Com Bento XVI a continuidade era evidente. Há uma anedota pouco conhecida. Fidel Castro, que já não era Presidente, quis ver o Papa e teve a delicadeza de ir pessoalmente à Nunciatura. Em um momento lhe perguntou: “O que você me recomendaria ler?” O Papa, muito no estilo Ratzinger, respondeu: “Deixe-me pensar e lhe responderei de Roma”. No primeiro correio diplomático lhe enviou cinco livros; dois deles escritos por Ratzinger: um volume do seu Jesus, e o livro Introdução ao Cristianismo. Segundo a sua filha, Alina (fugida de Cuba em 1993), após a grave doença de seu pai Fidel: “Aproximou-se da religião. Não sei se tem medo de morrer, mas estou convencida de que hoje está muito interessado no destino da sua alma”.

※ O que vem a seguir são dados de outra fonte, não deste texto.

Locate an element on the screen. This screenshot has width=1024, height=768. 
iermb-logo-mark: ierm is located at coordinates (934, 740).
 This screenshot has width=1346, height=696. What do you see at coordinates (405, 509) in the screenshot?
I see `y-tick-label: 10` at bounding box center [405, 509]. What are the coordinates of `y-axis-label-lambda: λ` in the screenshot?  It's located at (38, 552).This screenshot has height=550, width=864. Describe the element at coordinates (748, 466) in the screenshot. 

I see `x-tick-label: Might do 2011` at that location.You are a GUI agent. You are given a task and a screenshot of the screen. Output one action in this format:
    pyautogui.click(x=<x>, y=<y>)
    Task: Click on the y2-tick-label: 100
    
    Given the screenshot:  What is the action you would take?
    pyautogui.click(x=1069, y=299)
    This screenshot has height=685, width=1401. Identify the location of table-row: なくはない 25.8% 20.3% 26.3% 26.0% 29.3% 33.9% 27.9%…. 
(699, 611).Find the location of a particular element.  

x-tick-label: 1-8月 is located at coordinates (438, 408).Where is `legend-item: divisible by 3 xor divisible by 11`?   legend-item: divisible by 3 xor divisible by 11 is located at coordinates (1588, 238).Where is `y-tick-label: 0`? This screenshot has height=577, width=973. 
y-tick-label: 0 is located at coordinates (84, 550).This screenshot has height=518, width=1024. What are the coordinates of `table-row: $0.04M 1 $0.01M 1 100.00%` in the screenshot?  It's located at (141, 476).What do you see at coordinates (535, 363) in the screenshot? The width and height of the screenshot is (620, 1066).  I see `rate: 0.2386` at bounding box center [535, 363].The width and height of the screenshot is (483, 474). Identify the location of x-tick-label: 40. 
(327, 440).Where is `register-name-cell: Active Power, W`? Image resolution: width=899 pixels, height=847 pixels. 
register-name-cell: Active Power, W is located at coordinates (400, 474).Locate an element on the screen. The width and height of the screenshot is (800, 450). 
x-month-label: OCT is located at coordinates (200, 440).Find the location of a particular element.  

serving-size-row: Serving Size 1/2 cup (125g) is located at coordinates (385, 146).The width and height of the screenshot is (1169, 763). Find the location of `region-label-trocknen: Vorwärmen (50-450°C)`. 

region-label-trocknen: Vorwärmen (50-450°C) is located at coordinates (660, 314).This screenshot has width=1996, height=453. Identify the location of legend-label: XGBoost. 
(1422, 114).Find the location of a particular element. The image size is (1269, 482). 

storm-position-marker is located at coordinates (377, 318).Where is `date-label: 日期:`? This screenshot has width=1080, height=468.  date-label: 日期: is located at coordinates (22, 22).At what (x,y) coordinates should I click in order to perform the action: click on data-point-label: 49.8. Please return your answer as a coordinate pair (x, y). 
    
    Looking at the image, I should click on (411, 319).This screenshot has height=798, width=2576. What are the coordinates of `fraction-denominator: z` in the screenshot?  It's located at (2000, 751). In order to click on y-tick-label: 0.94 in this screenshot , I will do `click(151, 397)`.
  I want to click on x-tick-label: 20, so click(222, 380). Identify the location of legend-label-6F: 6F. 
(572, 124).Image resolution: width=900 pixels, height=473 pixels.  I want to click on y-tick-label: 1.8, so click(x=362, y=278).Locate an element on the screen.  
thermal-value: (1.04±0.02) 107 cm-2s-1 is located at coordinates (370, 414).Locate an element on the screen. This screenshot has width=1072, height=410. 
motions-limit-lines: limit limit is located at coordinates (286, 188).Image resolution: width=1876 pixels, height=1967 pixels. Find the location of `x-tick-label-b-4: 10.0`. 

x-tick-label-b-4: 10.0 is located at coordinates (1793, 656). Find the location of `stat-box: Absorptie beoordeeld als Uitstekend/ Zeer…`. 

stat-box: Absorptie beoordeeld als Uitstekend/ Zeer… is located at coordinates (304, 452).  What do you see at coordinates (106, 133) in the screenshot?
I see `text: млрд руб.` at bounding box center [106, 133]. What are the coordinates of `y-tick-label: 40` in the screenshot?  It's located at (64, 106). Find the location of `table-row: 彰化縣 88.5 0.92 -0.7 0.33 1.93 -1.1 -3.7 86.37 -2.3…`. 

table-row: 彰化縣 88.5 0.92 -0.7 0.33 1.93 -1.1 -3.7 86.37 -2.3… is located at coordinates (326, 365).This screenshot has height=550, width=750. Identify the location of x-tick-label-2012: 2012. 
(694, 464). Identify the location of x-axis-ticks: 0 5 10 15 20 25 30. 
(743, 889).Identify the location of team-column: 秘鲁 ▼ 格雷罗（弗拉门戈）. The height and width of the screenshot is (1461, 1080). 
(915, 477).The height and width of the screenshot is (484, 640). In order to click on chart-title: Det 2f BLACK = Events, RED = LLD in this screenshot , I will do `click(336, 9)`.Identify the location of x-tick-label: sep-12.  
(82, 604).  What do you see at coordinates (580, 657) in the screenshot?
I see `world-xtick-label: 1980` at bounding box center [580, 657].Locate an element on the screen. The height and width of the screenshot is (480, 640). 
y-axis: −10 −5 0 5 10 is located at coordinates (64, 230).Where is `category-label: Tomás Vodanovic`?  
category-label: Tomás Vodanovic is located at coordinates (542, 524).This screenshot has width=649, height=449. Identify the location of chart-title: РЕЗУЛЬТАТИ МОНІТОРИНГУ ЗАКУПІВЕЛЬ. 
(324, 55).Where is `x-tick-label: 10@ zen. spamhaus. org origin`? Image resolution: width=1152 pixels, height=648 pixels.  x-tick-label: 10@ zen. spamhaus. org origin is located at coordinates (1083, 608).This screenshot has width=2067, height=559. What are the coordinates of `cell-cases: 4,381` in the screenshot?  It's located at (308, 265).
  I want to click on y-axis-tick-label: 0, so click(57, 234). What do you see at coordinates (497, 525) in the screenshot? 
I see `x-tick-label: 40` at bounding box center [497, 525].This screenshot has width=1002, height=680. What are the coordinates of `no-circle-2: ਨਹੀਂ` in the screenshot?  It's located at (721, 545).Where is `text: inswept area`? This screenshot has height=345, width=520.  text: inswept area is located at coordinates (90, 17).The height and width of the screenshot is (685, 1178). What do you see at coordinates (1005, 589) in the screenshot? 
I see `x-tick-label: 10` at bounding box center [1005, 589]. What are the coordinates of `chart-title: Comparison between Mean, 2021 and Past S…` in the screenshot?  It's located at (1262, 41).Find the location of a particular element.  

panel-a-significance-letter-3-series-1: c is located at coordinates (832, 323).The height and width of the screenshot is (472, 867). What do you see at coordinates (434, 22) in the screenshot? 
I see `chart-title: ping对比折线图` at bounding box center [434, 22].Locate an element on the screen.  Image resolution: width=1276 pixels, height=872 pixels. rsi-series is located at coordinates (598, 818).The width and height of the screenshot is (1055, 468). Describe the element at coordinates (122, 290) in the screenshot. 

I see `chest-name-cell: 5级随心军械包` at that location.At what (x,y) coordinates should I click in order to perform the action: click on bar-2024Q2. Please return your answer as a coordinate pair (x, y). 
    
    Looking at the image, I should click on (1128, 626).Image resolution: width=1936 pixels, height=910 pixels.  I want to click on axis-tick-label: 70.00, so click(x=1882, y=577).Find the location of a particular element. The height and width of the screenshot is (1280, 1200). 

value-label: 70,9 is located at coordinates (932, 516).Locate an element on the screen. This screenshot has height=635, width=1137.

Seja ou não certa esta avaliação, é evidente que a Cuba que aguarda Francisco é a de um país rendido aos pés do Papa romano. Não somente como agradecimento ao papel que desempenhou na “diplomacia triangular” (Obama / Castro / Francisco), com o desanuviamento EUA / Cuba, mas também pelo alto índice de aprovação de Francisco entre o povo cubano (80 por centro, segundo Bendixen & Amandi). Especialmente se é levado em consideração que o próprio Raul Castro somente goza de um 47% de aprovação. Além disso, a comunidade de língua, sangue latino-americano e proximidade com a situação dos necessitados, faz desta primeira etapa da viagem de Francisco bastante mais fácil do que a continuação nos Estados Unidos.

E isso que o que Francisco encontrará em Cuba não é estritamente uma nação católica, embora, também não ateia. Que, por sinal, foi corrigido na reforma da Constituição cubana, que transformou o Estado oficialmente ateu em simplesmente “leigo”. Os católicos são, certamente, o 60,5% da população. Mas, em boa medida, é um catolicismo bem sincretista, no qual se misturam tradições cristãs e espiritualidade de origem africana.

Francisco, é claro, deve promover a emergência dos direitos humanos, em um país não muito acostumado. Certamente, deve ajudar a tirar o catolicismo das cavernas sociais. Mas, na minha humilde opinião, sua grande contribuição seria ajudar eficazmente na reconciliação entre cubanos. Ou seja, entre os partidários da Revolução e os partidários da liberdade. Não se trata tanto de “legitimar” o processo de restabelecimento das relações entre Cuba e os EUA, mas de “legitimar o processo interno de Cuba rumo à liberdade”. Trata-se de criar pontes entre o exílio de Miami e o exílio interior cubano, com os partidários da revolução castrista. A palavra “Pontífice” vem de “ponte” e ninguém melhor preparado para isso do que o Papa Francisco. Não se esqueça que o centro das relações entre Igreja e Estado são hoje os cidadãos implicados, não os interesses das cúpulas de mando.

Há um tempo atrás tive uma conversa interessante com refugiados cubanos. Nem todos apostavam pela “transição violenta”, a maioria queria uma transição pacífica, ao estilo da espanhola. Tenho a impressão de que entre os políticos jovens de um e outro setor isso é factível. Lástima que na generosa anistia que acaba de decretar Raúl Castro, tenham sido excluídos os delitos contra a segurança do estado. Teria sido um primeiro passo interessante.